◆ **WORK ORDER 1**
In the games writing roundup, copy the text from "Following Up and" to "Talk‘s latest episode." word for word.
◆ **WORK ORDER 2**
In the games writing roundup, who wrote the Sidequest review of Coffee Talk Episode 2: Hibiscus & Butterfly?
PASSAGE SHOWN section start
Welcome back readers.
We’ve got a little bit of everything this week, with the highlights spanning DOOM WADs, interviews, viral hits and sleeper hits. Let’s tuck in.
This Week in Videogame Blogging is a roundup highlighting the most important critical writing on games from the past seven days.
Following Up and Circling Back
We’re splitting the Zelda-related pieces up for theme reasons, and our first theme this week is sequels! Good sequels, mid sequels, old sequels, new sequels.
- The Firemen 2: A flash in the pan | Kimimi The Game-Eating She-Monster
Kimimi senses a bit of a sophomore slump as this still-unique series makes the crossing from SNES to PlayStation. - ‘Zelda: Tears of the Kingdom’ Made Me Learn to Love ‘Breath of the Wild’ | Inverse
Willa Rowe find that in this case the sequel does not in fact obsolesce the predecessor. - Review: Coffee Talk Episode 2: Hibiscus & Butterfly Serves Up a Worthy Sequel | Sidequest
Madison Butler sums up a more sober and sentimental sequel in Coffee Talk‘s latest episode.
“Overall, it gives the themes a somewhat melancholy, bittersweet mood that I appreciated more than Coffee Talk‘s fiery take on social issues. How do we show care for one another? How do we ensure our legacies live on? I daresay these are questions asked not just by the characters in the game, but the team at Toge Productions throughout the process of creating Coffee Talk Episode 2: Hibiscus & Butterfly.”
From the Source
Next up, we’ve got interviews and interview-ish investigations.
PASSAGE SHOWN section end
ENTRIES SHOWN section start
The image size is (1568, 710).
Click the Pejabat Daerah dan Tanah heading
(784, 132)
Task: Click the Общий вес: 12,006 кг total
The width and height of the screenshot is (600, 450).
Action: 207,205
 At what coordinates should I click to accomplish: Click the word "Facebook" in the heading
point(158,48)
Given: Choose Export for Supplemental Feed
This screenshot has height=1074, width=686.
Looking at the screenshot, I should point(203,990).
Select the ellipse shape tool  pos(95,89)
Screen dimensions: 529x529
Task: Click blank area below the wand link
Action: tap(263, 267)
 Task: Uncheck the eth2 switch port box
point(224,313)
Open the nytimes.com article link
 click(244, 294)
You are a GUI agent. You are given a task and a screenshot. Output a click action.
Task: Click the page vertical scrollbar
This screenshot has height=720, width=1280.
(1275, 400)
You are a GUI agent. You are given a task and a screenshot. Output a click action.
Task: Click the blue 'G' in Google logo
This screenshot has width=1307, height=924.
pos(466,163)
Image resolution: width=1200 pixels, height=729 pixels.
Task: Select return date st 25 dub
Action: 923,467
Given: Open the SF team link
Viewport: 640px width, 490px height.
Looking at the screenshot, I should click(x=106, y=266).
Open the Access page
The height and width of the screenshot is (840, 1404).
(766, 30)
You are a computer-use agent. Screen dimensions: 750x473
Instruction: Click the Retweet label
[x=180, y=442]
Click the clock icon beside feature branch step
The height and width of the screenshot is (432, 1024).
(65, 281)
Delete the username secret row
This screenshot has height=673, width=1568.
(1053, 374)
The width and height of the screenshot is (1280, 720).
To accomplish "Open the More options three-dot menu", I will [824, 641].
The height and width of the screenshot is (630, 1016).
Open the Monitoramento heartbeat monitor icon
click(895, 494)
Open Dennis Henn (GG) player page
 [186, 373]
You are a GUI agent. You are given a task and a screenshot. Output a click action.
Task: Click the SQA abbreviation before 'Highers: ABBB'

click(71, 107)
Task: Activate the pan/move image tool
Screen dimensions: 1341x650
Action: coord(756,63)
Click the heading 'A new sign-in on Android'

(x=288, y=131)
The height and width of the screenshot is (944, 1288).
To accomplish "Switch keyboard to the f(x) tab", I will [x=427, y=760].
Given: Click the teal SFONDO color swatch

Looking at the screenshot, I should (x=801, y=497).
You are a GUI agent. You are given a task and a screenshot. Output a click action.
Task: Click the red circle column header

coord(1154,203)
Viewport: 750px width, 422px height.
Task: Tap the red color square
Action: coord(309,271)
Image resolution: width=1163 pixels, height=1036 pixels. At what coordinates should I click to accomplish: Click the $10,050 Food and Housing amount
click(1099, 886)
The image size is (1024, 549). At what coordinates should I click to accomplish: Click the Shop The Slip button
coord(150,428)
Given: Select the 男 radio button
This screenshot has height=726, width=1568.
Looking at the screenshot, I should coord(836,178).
ENTRIES SHOWN section end
◆ **ANSWER AREA 1**
Following Up and Circling Back
We’re splitting the Zelda-related pieces up for theme reasons, and our first theme this week is sequels! Good sequels, mid sequels, old sequels, new sequels.
- The Firemen 2: A flash in the pan | Kimimi The Game-Eating She-Monster
Kimimi senses a bit of a sophomore slump as this still-unique series makes the crossing from SNES to PlayStation. - ‘Zelda: Tears of the Kingdom’ Made Me Learn to Love ‘Breath of the Wild’ | Inverse
Willa Rowe find that in this case the sequel does not in fact obsolesce the predecessor. - Review: Coffee Talk Episode 2: Hibiscus & Butterfly Serves Up a Worthy Sequel | Sidequest
Madison Butler sums up a more sober and sentimental sequel in Coffee Talk‘s latest episode.

◆ **ANSWER AREA 2**
Madison Butler